Conflicts of Interest
The authors declare no conflicts of interest.
Author Contributions
H.E.H.: conceived and designed the protocol of the study, data collection, analysis of the data and interpretation, data curation, scientific writing and financial responsibility of the study, writing the original draft of the manuscript, writing—review and editing of the final manuscript, final approval, agreement to be accountable for all aspects of the work in ensuring that questions related to the accuracy or integrity of any part of the work are appropriately investigated and resolved and financial responsibility. W.O.A.: analysis of the data and interpretation, data curation, scientific writing and financial responsibility of the study, writing the original draft of the manuscript.
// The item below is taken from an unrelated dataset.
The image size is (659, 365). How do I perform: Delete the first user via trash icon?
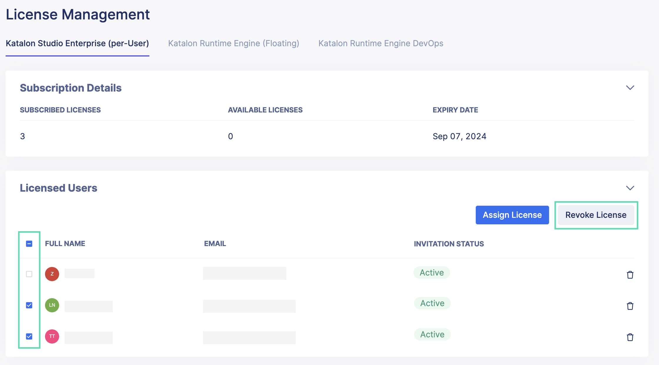(x=630, y=275)
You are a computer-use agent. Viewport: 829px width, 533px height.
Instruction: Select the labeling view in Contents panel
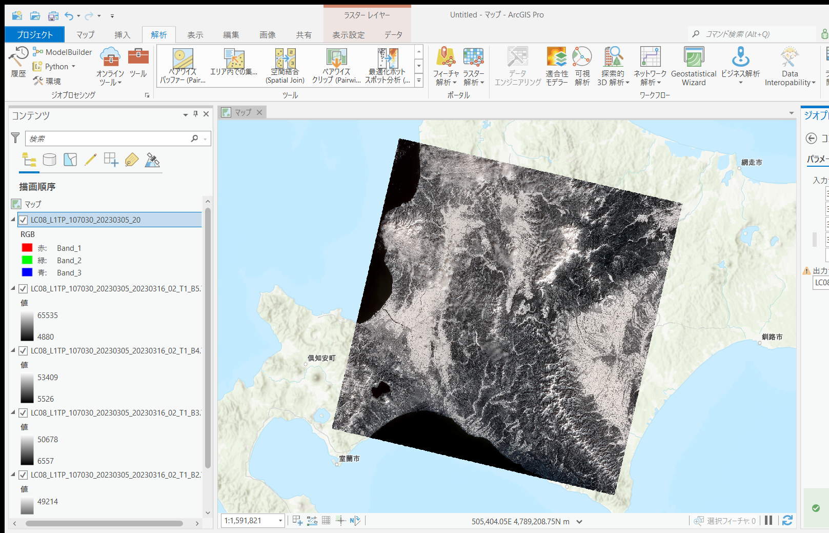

S.H.H.: writing—review and editing of the final manuscript, final approval.
Funding
The authors declare that no fund was received.
Acknowledgments
We are grateful to the neonatologists and clinical pathologists at Ain Shams University Hospitals for their contributions.
Open Research
Data Availability Statement
The authors declare that the data underlying the findings of this research are publicly available.